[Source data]
--

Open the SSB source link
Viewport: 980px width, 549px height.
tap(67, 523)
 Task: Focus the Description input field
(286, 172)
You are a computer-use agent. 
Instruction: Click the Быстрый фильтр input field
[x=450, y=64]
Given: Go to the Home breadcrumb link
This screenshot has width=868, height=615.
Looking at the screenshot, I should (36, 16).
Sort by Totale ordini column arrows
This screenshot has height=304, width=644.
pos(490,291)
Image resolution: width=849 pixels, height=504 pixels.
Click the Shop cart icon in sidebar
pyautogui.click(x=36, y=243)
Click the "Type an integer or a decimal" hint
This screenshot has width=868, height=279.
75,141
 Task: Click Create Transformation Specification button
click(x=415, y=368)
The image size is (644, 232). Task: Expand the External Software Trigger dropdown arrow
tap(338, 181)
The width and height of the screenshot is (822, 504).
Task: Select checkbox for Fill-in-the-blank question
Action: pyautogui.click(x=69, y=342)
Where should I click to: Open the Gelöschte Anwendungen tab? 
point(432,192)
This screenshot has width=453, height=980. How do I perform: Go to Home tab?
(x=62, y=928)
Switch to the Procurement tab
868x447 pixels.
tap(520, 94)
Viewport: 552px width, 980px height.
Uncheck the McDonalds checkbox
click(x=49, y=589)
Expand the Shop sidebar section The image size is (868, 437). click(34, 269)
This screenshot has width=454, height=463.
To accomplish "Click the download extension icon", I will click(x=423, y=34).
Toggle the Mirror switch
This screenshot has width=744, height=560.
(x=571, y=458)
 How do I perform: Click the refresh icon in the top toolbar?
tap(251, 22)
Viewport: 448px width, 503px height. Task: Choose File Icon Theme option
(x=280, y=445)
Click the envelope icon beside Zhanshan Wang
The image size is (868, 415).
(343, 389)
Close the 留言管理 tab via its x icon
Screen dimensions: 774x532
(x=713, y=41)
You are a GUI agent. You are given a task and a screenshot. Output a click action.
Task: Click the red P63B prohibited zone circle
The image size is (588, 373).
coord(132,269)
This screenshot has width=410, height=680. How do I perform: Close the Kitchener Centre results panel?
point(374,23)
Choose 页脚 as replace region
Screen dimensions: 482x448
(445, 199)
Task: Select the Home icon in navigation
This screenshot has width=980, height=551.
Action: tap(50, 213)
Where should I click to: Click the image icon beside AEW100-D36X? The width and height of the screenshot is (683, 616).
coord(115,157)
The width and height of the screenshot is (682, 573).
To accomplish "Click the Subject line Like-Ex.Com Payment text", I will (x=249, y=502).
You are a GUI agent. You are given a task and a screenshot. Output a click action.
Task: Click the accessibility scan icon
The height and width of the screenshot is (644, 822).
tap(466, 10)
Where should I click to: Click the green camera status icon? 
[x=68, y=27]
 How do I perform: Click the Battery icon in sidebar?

--

DESCRIPTION OF THE TASK: Above are the entries; return each one exactly.

SOLUTION FOR THIS EXERCISE:
Open the SSB source link
Viewport: 980px width, 549px height.
tap(67, 523)
 Task: Focus the Description input field
(286, 172)
You are a computer-use agent. 
Instruction: Click the Быстрый фильтр input field
[x=450, y=64]
Given: Go to the Home breadcrumb link
This screenshot has width=868, height=615.
Looking at the screenshot, I should (36, 16).
Sort by Totale ordini column arrows
This screenshot has height=304, width=644.
pos(490,291)
Image resolution: width=849 pixels, height=504 pixels.
Click the Shop cart icon in sidebar
pyautogui.click(x=36, y=243)
Click the "Type an integer or a decimal" hint
This screenshot has width=868, height=279.
75,141
 Task: Click Create Transformation Specification button
click(x=415, y=368)
The image size is (644, 232). Task: Expand the External Software Trigger dropdown arrow
tap(338, 181)
The width and height of the screenshot is (822, 504).
Task: Select checkbox for Fill-in-the-blank question
Action: pyautogui.click(x=69, y=342)
Where should I click to: Open the Gelöschte Anwendungen tab? 
point(432,192)
This screenshot has width=453, height=980. How do I perform: Go to Home tab?
(x=62, y=928)
Switch to the Procurement tab
868x447 pixels.
tap(520, 94)
Viewport: 552px width, 980px height.
Uncheck the McDonalds checkbox
click(x=49, y=589)
Expand the Shop sidebar section The image size is (868, 437). click(34, 269)
This screenshot has width=454, height=463.
To accomplish "Click the download extension icon", I will click(x=423, y=34).
Toggle the Mirror switch
This screenshot has width=744, height=560.
(x=571, y=458)
 How do I perform: Click the refresh icon in the top toolbar?
tap(251, 22)
Viewport: 448px width, 503px height. Task: Choose File Icon Theme option
(x=280, y=445)
Click the envelope icon beside Zhanshan Wang
The image size is (868, 415).
(343, 389)
Close the 留言管理 tab via its x icon
Screen dimensions: 774x532
(x=713, y=41)
You are a GUI agent. You are given a task and a screenshot. Output a click action.
Task: Click the red P63B prohibited zone circle
The image size is (588, 373).
coord(132,269)
This screenshot has width=410, height=680. How do I perform: Close the Kitchener Centre results panel?
point(374,23)
Choose 页脚 as replace region
Screen dimensions: 482x448
(445, 199)
Task: Select the Home icon in navigation
This screenshot has width=980, height=551.
Action: tap(50, 213)
Where should I click to: Click the image icon beside AEW100-D36X? The width and height of the screenshot is (683, 616).
coord(115,157)
The width and height of the screenshot is (682, 573).
To accomplish "Click the Subject line Like-Ex.Com Payment text", I will (x=249, y=502).
You are a GUI agent. You are given a task and a screenshot. Output a click action.
Task: Click the accessibility scan icon
The height and width of the screenshot is (644, 822).
tap(466, 10)
Where should I click to: Click the green camera status icon? 
[x=68, y=27]
 How do I perform: Click the Battery icon in sidebar?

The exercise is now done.